С чего начать разговор? Рассказать о Кате Трофимовой?

Нет, надо выбрать тему позначительней.

При всей своей легковесной житейской философии — как бы поприятней пожить на свете, — не может Барятин оставаться совершенно равнодушным ко всему на свете, кроме собственной особы.

А на свете многое делалось… Жестокая шла война.

На фронтах, после того как царь назначил сам себя верховным главнокомандующим, положение стало еще более тяжелым. Винтовок не хватало. Доставленные из Архангельска английские снаряды не подходили к калибрам орудий. Убыль войск, потери кадровых солдат были неимоверными. Мобилизация ратников, людей пожилых, не могла заполнить все бреши.

Все это было известно. И, однако, Шумов заговорил об этом издалека, осторожно.
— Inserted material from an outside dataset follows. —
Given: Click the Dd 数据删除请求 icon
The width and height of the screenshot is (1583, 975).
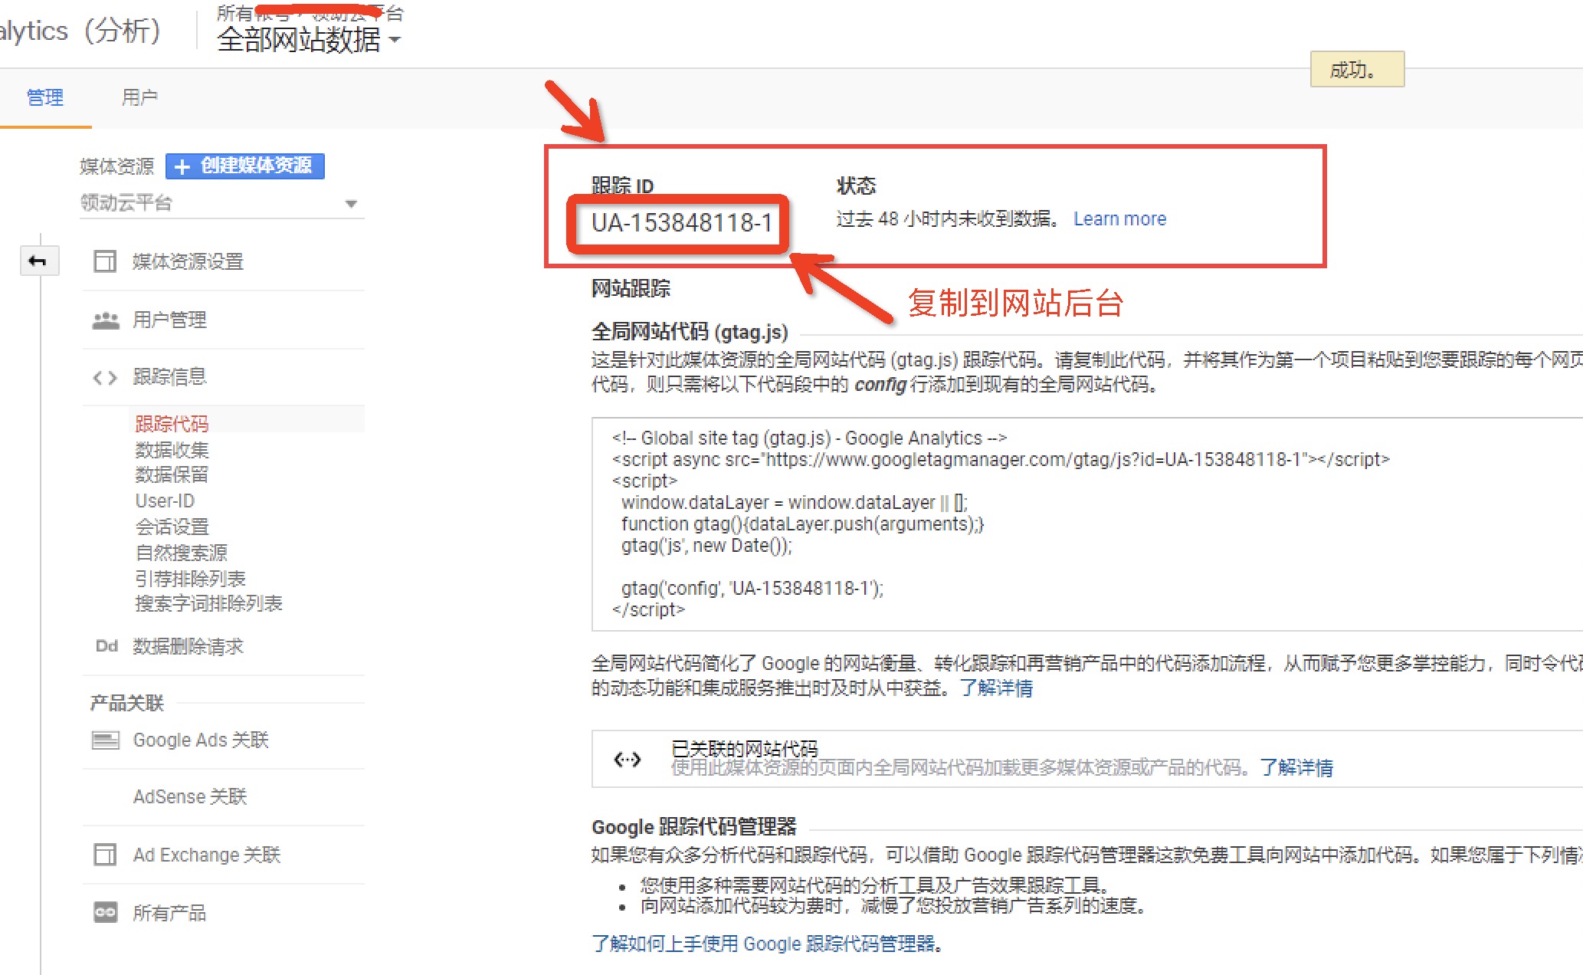Looking at the screenshot, I should (107, 646).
Барятин перебил его беспечно:

— А ты слыхал, как теперь мальчишки-газетчики выкликают на улицах «Известия из ставки верховного главнокомандующего»? Букву «л» пропускают. Вот сорванцы!

Гриша слыхал о подобном зубоскальстве; вряд ли им занимались одни мальчишки.

Не того он ожидал от разговора с Барятиным. Придется, в конце концов, излишнюю осторожность оставить. По душам говорить, так по душам.

— Если все так будет продолжаться, то ведь рано или поздно произойдет взрыв. Он неизбежен. Во всяком случае, мы должны быть готовыми.

Барятин сразу стал серьезным.

— Кто это «мы»? — спросил он настороженно.

— Все, кто в решающий час не захочет остаться в сторонке.

Борис вскочил со стула, походил по комнате, подошел к окну. Помолчал, разглядывая что-то происходившее на улице.

Потом сказал негромко:

— Если быть последовательным — к чему ведут такие разговоры? К политике. Да ты к этому и клонишь. Я сразу понял — грамотный немножко. И вот что я скажу тебе совершенно открыто. Заниматься политикой «по-любительски», дилетантски, обходясь больше болтовней…

— Как Юрий Михайлович?

— По-моему, Юрий Михайлович от практической политики очень далек. Но погоди, не сбивай меня. Заниматься политикой с позиций безопасных — дело, на мой взгляд, отвратительное. Заниматься ею профессионально, всерьез, убежденно — ты хорошо знаешь, чем в условиях Российской империи эти занятия кончаются. Что касается меня лично, то организм мой, несмотря на свое цветущее состояние, к тюремному режиму непригоден. Можно, конечно, обвинить меня в трусости. Но дело, по-моему, не в этом. Я не считаю себя трусом. Вот ты говорил о положении на фронтах. Наступит мой срок, призовут меня — что ж, придется идти. Отобьют на войне руку или ногу — не моя вина. Значит, так решила сила, от меня не зависящая.

— И, значит, ты не намерен искать выхода? Предпочитаешь плыть по течению — куда-нибудь да прибьет?

— «Выход, выход»… По-моему, выход в том, что каждый должен думать только о себе. Я же тебе говорил не раз о своем эгоизме… помнишь нашу беседу в таверне?

— Помню, — сухо ответил Шумов, — очень хорошо помню. И жалею, что…

— А я не жалею! При всех своих грехах я человек прямой. Это — главная из моих немногочисленных добродетелей. И тебе советую напрямик: брось ты все это… Понимаешь, о чем я говорю? Брось водить тесное знакомство с такими деятелями, как Оруджиани. Не порть себе жизнь!

— Я и не собираюсь ее портить. Кстати, раз ты снова заговорил об Оруджиани: что ты знаешь о нем, кроме истории с дочкой профессора?